TEXT SECTION ->
________________

Foto: Jens Meyer/ ASSOCIATED PRESS

The Return of the Radicals Crisis Fuels Rise in Left-Wing Extremist Violence

Following the 2007 protests at the G-8 meeting in Heiligendamm, the number of attacks by leftist extremists has risen dramatically in Germany. The government is increasing its focus on the autonomists, but authorities know little about a new generation that is torching cars, and worse, in its fight. By SPIEGEL Staff

The man is a member of Berlin's left-wing radical autonomist movement, and he's engaged in a struggle against the system. If a few things have to go up in flames as part of that struggle, it doesn't usually bother him too much. But there are limits -- and the deaths  of three people recently in Greece, employees at a bank where someone threw a firebomb, have left him contemplating them.

"I never imagined something like this," the man says. He's come to a cafe at Kottbusser Tor in Berlin's diverse Kreuzberg district to talk about left-wing militancy in Germany. In his mid-twenties, he's wearing a baseball cap and a t-shirt bearing the logo of the Zapatistas, Mexico's left-wing guerrilla movement. He gives no name, revealing only that he was involved in organizing the May 1 protest  in Berlin and that he belongs to an anti-fascist group.

He begins to talk about Greece. The revolutionary resistance there seemed to have entered a promising phase, with unions and autonomists united on the streets. It was going so well, he says. And now this.

'Militancy on the Streets Is Increasing'

Violence, he says, must be used constructively and "responsibly," not against people -- especially now that things in Germany are also gaining momentum again. "There's been a rise in the number of night-time actions," he says, "and militancy on the street is increasing."

The opposition in this struggle -- Germany's federal government -- has observed the same trend and is worried about this renaissance of left-wing violence in the country. German Interior Ministry crime statistics for 2009 show a 53 percent jump in the number of left-wing attacks, the largest increase seen in many years. Police recorded a total of 1,822 left-wing acts of violence in all of Germany, considerably more than those committed by right-wing extremists.

________________

RECORDS ->
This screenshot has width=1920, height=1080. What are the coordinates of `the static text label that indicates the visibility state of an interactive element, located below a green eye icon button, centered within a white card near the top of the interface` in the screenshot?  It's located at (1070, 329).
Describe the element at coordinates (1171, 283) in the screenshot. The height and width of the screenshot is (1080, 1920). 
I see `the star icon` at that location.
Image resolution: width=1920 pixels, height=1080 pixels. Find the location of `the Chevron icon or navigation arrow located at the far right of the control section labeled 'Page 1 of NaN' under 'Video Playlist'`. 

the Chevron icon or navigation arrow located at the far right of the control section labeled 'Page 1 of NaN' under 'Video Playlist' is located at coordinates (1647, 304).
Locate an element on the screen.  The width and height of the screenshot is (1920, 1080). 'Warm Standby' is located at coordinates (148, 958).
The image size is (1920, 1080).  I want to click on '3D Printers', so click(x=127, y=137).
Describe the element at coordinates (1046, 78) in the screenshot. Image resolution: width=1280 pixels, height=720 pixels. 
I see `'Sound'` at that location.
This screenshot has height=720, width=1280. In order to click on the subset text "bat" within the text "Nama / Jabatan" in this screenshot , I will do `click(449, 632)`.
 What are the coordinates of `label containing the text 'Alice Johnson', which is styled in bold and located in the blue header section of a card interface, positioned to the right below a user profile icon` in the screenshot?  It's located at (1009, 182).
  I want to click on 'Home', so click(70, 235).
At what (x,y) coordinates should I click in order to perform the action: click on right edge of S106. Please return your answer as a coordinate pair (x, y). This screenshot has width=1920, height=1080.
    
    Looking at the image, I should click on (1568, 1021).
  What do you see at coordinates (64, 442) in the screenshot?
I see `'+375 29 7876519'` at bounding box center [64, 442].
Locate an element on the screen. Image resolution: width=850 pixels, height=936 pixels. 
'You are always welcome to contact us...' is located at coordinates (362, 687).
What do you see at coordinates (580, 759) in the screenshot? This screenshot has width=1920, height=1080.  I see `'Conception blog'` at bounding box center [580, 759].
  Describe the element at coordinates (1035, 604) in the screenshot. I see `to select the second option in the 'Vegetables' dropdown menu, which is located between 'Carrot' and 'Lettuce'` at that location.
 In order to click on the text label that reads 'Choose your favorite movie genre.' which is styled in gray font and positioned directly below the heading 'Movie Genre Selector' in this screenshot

________________

JOB 1 -> Reproduce the stretch of the article on left-wing extremist violence in Germany from "The man is a" through "an anti-fascist group.".
JOB 2 -> Rewrite the stretch of the listing from its start through the line that contains "This screenshot has height=720, width=1280.", replacing "Describe" with "Identify" and leaving everything else unchanged.
The article and the listing are independent of each other.

EXERCISE RESPONSE 1 ->
The man is a member of Berlin's left-wing radical autonomist movement, and he's engaged in a struggle against the system. If a few things have to go up in flames as part of that struggle, it doesn't usually bother him too much. But there are limits -- and the deaths  of three people recently in Greece, employees at a bank where someone threw a firebomb, have left him contemplating them.

"I never imagined something like this," the man says. He's come to a cafe at Kottbusser Tor in Berlin's diverse Kreuzberg district to talk about left-wing militancy in Germany. In his mid-twenties, he's wearing a baseball cap and a t-shirt bearing the logo of the Zapatistas, Mexico's left-wing guerrilla movement. He gives no name, revealing only that he was involved in organizing the May 1 protest  in Berlin and that he belongs to an anti-fascist group.

EXERCISE RESPONSE 2 ->
This screenshot has width=1920, height=1080. What are the coordinates of `the static text label that indicates the visibility state of an interactive element, located below a green eye icon button, centered within a white card near the top of the interface` in the screenshot?  It's located at (1070, 329).
Identify the element at coordinates (1171, 283) in the screenshot. The height and width of the screenshot is (1080, 1920). 
I see `the star icon` at that location.
Image resolution: width=1920 pixels, height=1080 pixels. Find the location of `the Chevron icon or navigation arrow located at the far right of the control section labeled 'Page 1 of NaN' under 'Video Playlist'`. 

the Chevron icon or navigation arrow located at the far right of the control section labeled 'Page 1 of NaN' under 'Video Playlist' is located at coordinates (1647, 304).
Locate an element on the screen.  The width and height of the screenshot is (1920, 1080). 'Warm Standby' is located at coordinates (148, 958).
The image size is (1920, 1080).  I want to click on '3D Printers', so click(x=127, y=137).
Identify the element at coordinates (1046, 78) in the screenshot. Image resolution: width=1280 pixels, height=720 pixels. 
I see `'Sound'` at that location.
This screenshot has height=720, width=1280. In order to click on the subset text "bat" within the text "Nama / Jabatan" in this screenshot , I will do `click(449, 632)`.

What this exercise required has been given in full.